Но если бы грозный Генрих (почему это палачей часто зовут Генрихами? Ведь и Гиммлер, чем-то, кстати, похожий на Ягоду, был Генрихом). Так вот, если бы Ягода знал, что ждет его в недалеком будущем, он бы мог использовать подвернувшийся момент, чтобы попытаться устранить Хозяина. А хозяин, глядя на шинель Ягоды, нащупывая взглядом самое убойное место, почему-то повторял: «Погоды… Я — года… Погоды… Я-го-да!»
Вызванный в кабинет Кирова, а точнее, приволоченный под руки большеголовый и длиннорукий дегенерат Николаев, похоже, даже не узнал, кто перед ним. Дико вращая глазами, он только перепуганно таращился и бормотал: «Что я наделал… Что я наделал!» (Николаеву Медведем и Запорожцем строго-настрого было приказано изображать убийцу-одиночку или даже сумасшедшего.)

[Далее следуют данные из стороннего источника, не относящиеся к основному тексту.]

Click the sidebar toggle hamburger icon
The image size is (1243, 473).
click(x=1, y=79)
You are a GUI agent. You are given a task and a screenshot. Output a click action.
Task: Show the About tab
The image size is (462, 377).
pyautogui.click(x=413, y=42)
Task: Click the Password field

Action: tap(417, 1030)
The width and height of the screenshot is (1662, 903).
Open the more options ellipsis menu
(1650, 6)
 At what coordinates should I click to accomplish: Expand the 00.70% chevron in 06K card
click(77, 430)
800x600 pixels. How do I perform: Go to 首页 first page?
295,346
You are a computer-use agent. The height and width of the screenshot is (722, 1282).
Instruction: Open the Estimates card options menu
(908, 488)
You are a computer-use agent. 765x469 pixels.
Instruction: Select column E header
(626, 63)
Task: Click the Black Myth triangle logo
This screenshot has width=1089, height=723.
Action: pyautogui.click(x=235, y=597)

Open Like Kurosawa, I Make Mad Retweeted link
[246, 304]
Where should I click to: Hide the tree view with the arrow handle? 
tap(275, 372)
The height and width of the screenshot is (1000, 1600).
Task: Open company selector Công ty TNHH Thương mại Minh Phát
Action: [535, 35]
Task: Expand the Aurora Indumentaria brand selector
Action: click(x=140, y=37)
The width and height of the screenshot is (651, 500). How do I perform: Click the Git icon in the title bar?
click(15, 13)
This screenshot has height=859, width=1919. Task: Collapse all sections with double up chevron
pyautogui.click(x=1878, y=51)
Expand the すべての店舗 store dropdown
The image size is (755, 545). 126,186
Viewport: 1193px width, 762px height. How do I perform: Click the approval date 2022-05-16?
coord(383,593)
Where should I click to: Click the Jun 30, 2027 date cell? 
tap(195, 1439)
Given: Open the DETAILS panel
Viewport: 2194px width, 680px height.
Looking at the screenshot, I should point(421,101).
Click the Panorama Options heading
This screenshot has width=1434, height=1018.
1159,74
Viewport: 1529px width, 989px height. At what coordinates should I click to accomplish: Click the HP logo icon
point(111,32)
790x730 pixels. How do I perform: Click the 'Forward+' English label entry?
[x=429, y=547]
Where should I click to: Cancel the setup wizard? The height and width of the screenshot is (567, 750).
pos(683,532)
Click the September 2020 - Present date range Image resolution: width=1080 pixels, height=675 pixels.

Были наготове и доктора, которые могли подтвердить его «невменяемость».
— Зачэм ти, цволоч, убыл Кырова?! — Сталин не мог сдержать гнев и сапогом пнул повалившегося на колени убийцу.
— Отвечай товарищу Сталину! — заорал Ежов. — Отвечай!!
— Я… Я… Я… Они… Они… Они… — бормотал дегенерат, давясь слезами и слюной. — Я… Я… Я… Они… Они..
— КТО ОНЫ? — рявкнул Сталин.
Николаев попытался показать на Медведя, но державшие его конвоиры дернули его так, что голова Николаева болтанулась, как у тряпичной куклы.